Some personal thoughts for this year's unforgettable Father's Day Weekend. I am one of three sons. The father of three and grandfather of five wonderful children. I am taking time to pay tribute to my great, late father Antoñiquito, for the strict rules, my personality, including Cuban coffee breath, the corny dad jokes... well, except for this one just now. To all fathers of all sizes, ages everywhere on the World Wide Web... Enjoy your Fathers Day weekend!
Looking back across several decades, it's easy to find criticized actions for that moment yet acclaimed years later. and the reverse is just as common. Time can be a great healer when it comes to critical appraisal. But it can also be unforgiving, stripping away the goodwill, and a reputation once enjoyed.
For decades and multiple generations, media dads have set the gold standard for fatherhood, dispensing wisdom, offering steady support, and somehow quickly solving life's biggest problems. Father knows best gave us the quiet, even-keeled father who never raised his voice but always seemed to know the right thing to say. All in the family gave us something messier, a dad whose flaws were the point, holding up a mirror to a country still working through its difficulties.

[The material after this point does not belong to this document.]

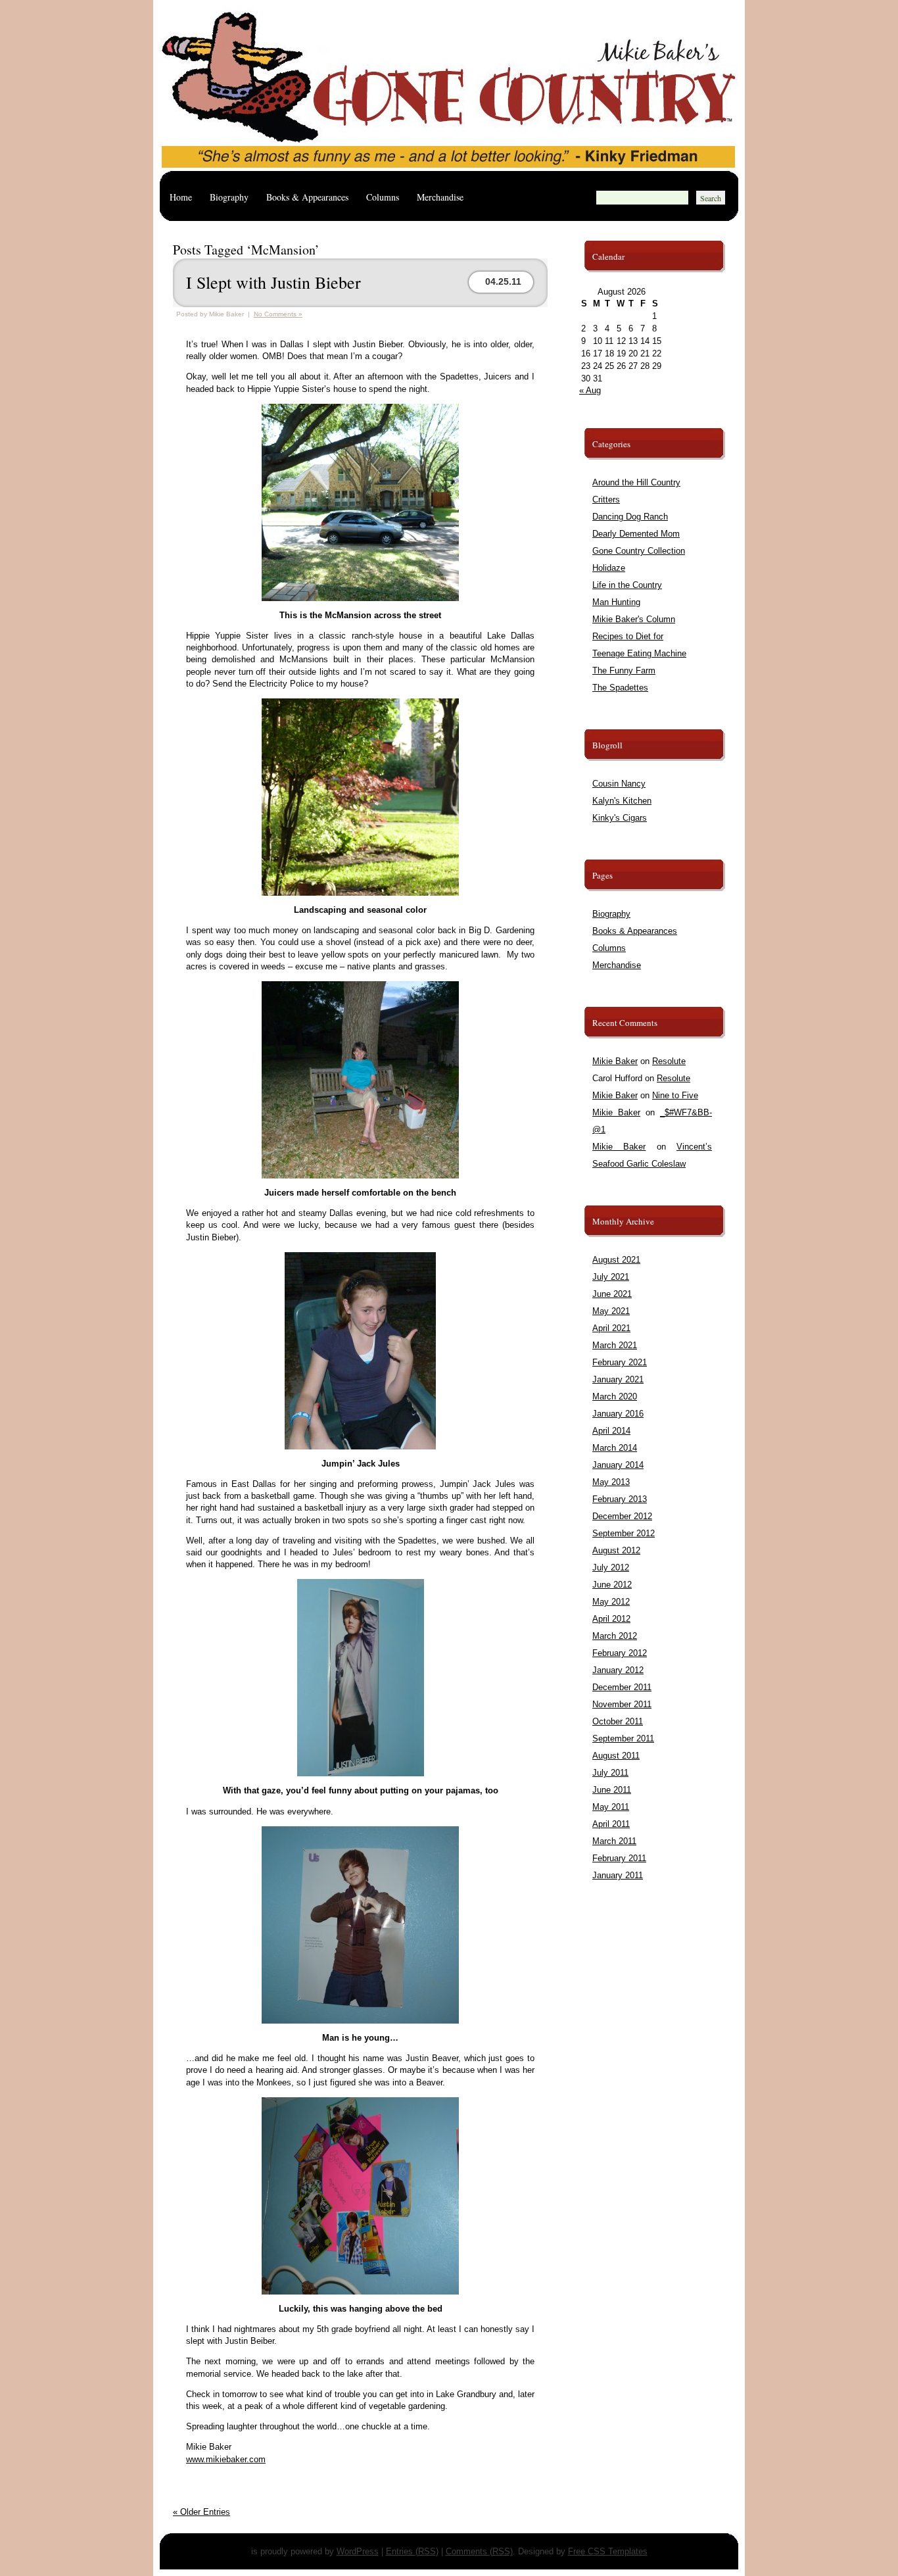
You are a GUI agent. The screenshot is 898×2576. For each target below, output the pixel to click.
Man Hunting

As Radio and Television evolves, so do all fathers who populate the media landscape. The Cosby Show was, for a generation, the standard-bearer: a brilliant, warm, unflappable presence who made fatherhood look like both a discipline and a joy. That legacy hasn't survived intact, once Bill's real-life conduct came to light, a character so many families had let into their homes became inseparable from the man who played him. It's a sharp reminder that the dads we admire on screen are never fully separate from the people who bring them to life.
The modern era has delivered a broader, more dynamic mix of dads that better reflects the diversity of American families and culture. DaD, aka Uncle BoB tries to balance a moral seriousness wrapped in love to give my family the lovable, slightly ridiculous dad who sometimes tries hard and means every bit of it. A father whose strength can be measured in tenderness, not toughness.
Some dads remain beloved icons whose lessons still resonate today. Others have seen their legacies complicated by scandal, controversy, or simply the way public attitudes shift underneath them. And for a few, the fall from grace, or the rehabilitation of one continues to unfold.
Whether celebrated, scrutinized, or somewhere in between, dads who work in media continue to serve as a reflection of how Americans view family, masculinity, and fatherhood, not as fixed ideals, but as moving targets that say as much about us as they do about the men on screen and behind the scene.
I've never claimed to have been a perfect dad. I've only tried to do my very best. And in the end, that's all I can say. Upon us all, some rain will fall. https://www.youtube.com/watch?app=desktop&v=_n1Bxp-YfTs
My ex and I witnessed the performance of this song live and in concert when we while we were dating. This tune was recorded the same year of our marriage as I went on to become a father in real life. Therefore, I dedicate this to my children, their children and any great grandchildren in the future.
As I approach the age when my dad died too soon, I leave them with the following thoughts.
To the fathers of the 118 million people around the world have been displaced by conflict and crisis, with young children among the most vulnerable.
Be the best person you can be, read as much as you possibly can, respect mother nature, and never turn your back on the ocean nor a tiger.